Mobilità, diritto e strumento educativo
L’accesso ai trasporti gratuiti è riservato agli iscritti alla Carta Giovani “Bella X Noi”, uno strumento introdotto dalla Regione per avvicinare i più giovani ai servizi pubblici. L’iniziativa – sostenuta con un finanziamento regionale di 775 mila euro – punta a cambiare le abitudini di una generazione che spesso si affida all’auto privata o ai mezzi a pagamento, anche per brevi spostamenti.
A beneficiarne, oltre ai ragazzi, sarà anche l’ambiente: ogni viaggio in treno o autobus in più significa meno emissioni, meno traffico e un passo in avanti verso una mobilità più pulita. Non si tratta solo di sostenibilità ecologica, ma anche di equità sociale. Per molti studenti o giovani lavoratori, soprattutto nei centri più piccoli o meno collegati, il trasporto rappresenta ancora un ostacolo. “Lazio in Tour” vuole colmare questo divario.
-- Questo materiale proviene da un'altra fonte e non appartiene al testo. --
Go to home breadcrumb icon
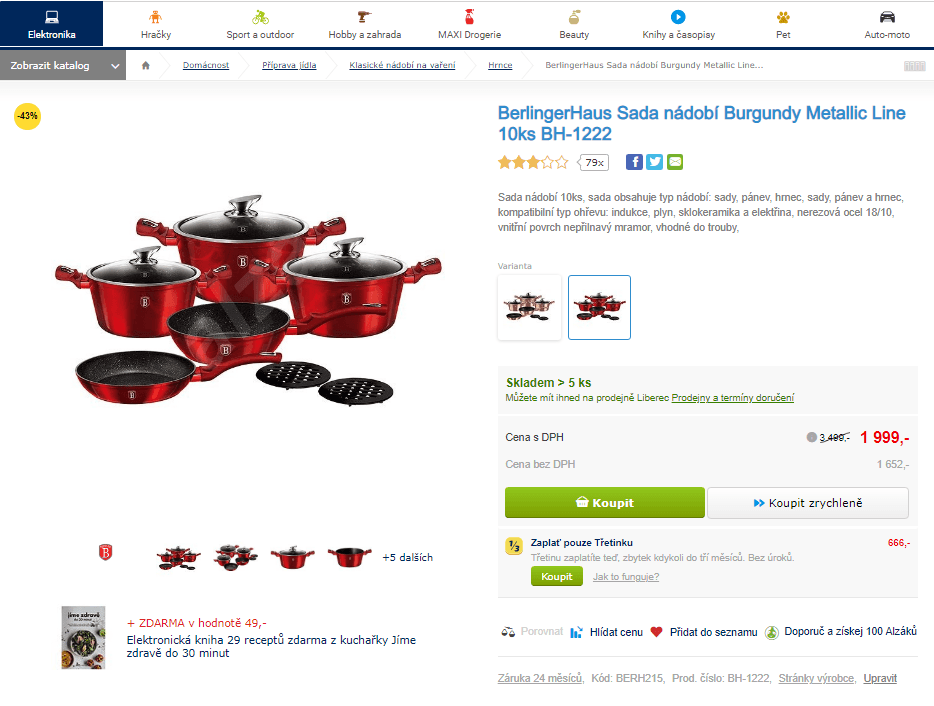Screen dimensions: 934x706 tap(145, 66)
Un territorio da esplorare
Nel Lazio esistono città, borghi e paesaggi che spesso restano ai margini dei grandi flussi turistici. Viterbo con le sue terme, la Tuscia etrusca, l’Appia Antica, i Castelli Romani, le spiagge della costa tirrenica, le zone lacustri: sono mete che diventano raggiungibili senza costi aggiuntivi, ma soprattutto con uno spirito diverso. L’obiettivo è restituire ai ragazzi un senso di appartenenza culturale, stimolare la curiosità verso la propria terra, e magari cambiare anche il loro rapporto con il concetto di “viaggio”.
Le parole dell’assessore Baldassarre vanno in questa direzione: la cultura non è un privilegio, ma un diritto. Offrire accesso gratuito alla mobilità significa anche rendere più semplici le gite ai musei, le escursioni naturalistiche, la partecipazione a eventi estivi disseminati nella regione.
Il trasporto come investimento sul futuro
Non è solo una questione di accessibilità. La Regione, con il supporto di Trenitalia e Cotral, vuole anche promuovere l’uso del mezzo pubblico in maniera strutturale. Dopo due anni e mezzo di investimenti sul potenziamento del servizio, “Lazio in Tour” funge da vetrina per mostrare ai più giovani che un’alternativa all’auto privata esiste ed è, oggi, più efficiente che mai.
Le due linee delle ex ferrovie concesse – la Roma–Lido e la Roma–Civita Castellana–Viterbo – sono comprese nell’offerta, rafforzando il legame tra città e provincia. Restano esclusi i collegamenti turistici ad alta velocità come il Leonardo Express o il Civitavecchia Express, per mantenere il focus sulla rete locale.
Una piccola rivoluzione estiva
In un’estate che per molti giovani potrebbe sembrare già segnata da ostacoli economici o scarsa possibilità di svago, “Lazio in Tour” propone una via alternativa: viaggiare per conoscere, per divertirsi, per crescere. Il tutto dentro i confini della propria regione, riscoprendone le mille sfumature. Un’azione concreta, pensata con attenzione alle reali esigenze dei ragazzi, e costruita non tanto per fare notizia, quanto per fare esperienza.